Publié le par lesdiagonalesdutemps

Depuis la mort de cet ami qui tout à la fois avait rempli le monde et l'avait remplacé, Achille ne quittait plus sa tente jonchée d'ombres: nu, couché à même la terre comme s'il s'efforçait d'imiter ce cadavre, il se laissait ronger par la vermine de ses souvenirs.
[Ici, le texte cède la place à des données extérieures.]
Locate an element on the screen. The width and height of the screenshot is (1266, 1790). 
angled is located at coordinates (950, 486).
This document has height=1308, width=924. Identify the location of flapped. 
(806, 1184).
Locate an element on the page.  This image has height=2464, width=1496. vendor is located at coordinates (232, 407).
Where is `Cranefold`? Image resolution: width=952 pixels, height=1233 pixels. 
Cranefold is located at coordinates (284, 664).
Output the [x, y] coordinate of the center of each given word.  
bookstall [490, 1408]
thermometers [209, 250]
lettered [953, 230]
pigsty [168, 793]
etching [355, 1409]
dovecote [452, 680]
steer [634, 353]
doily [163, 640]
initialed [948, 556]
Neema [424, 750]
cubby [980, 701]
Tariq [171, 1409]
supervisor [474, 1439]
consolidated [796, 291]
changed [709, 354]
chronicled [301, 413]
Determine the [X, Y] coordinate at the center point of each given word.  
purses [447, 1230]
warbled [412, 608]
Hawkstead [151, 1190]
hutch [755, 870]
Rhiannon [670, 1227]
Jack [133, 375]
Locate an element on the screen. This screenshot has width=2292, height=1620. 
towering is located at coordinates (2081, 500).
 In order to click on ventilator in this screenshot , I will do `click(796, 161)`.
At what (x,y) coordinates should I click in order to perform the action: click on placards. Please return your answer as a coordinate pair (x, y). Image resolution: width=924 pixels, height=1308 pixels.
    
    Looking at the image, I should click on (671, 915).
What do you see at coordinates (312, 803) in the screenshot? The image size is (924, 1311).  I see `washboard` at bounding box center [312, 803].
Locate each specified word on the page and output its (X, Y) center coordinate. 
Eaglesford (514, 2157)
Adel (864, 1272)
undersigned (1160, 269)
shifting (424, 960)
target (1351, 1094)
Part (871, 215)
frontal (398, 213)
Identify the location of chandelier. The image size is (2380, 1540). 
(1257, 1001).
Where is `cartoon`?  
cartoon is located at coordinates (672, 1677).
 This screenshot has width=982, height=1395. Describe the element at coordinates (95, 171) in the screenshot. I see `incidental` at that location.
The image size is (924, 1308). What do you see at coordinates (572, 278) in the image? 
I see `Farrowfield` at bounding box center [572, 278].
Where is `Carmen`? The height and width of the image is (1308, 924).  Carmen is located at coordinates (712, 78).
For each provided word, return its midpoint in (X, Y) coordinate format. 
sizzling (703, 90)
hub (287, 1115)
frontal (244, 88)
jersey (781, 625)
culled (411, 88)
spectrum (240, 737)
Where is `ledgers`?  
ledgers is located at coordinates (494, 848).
De plus en plus, la mort lui apparaissait comme un sacre dont seuls les plus purs sont dignes: beaucoup d'hommes se défont, peu d'hommes meurent. Toutes les particularités dont il se souvenait en pensant à Patrocle: sa pâleur, ses épaules rigides, un rien remontées, ses mains toujours un peu froides, le poids de son corps croulant dans le sommeil avec une densité de pierre acquéraient enfin leur plein sens d'attributs posthumes, comme si Patrocle n'avait été vivant qu'une ébauche de cadavre. La haine inavouée qui dort au fond de l'amour prédisposait Achille à la tâche de sculpteur: il enviait Hector d'avoir achevé ce chef-d'œuvre; lui seul aurait dû arracher les derniers voiles que la pensée, le geste, le fait même d'être en vie interposaient entre eux, pour découvrir Patrocle dans sa sublime nudité de mort. En vain, les chefs troyens faisaient annoncer à son de trope de savants corps à corps dépouillés de l'ingénuité des premières années de guerre: veuf de ce compagnon qui méritait d'être un ennemi, Achille ne tuait plus, pour ne pas susciter à Patrocle des rivaux d'outre tombe.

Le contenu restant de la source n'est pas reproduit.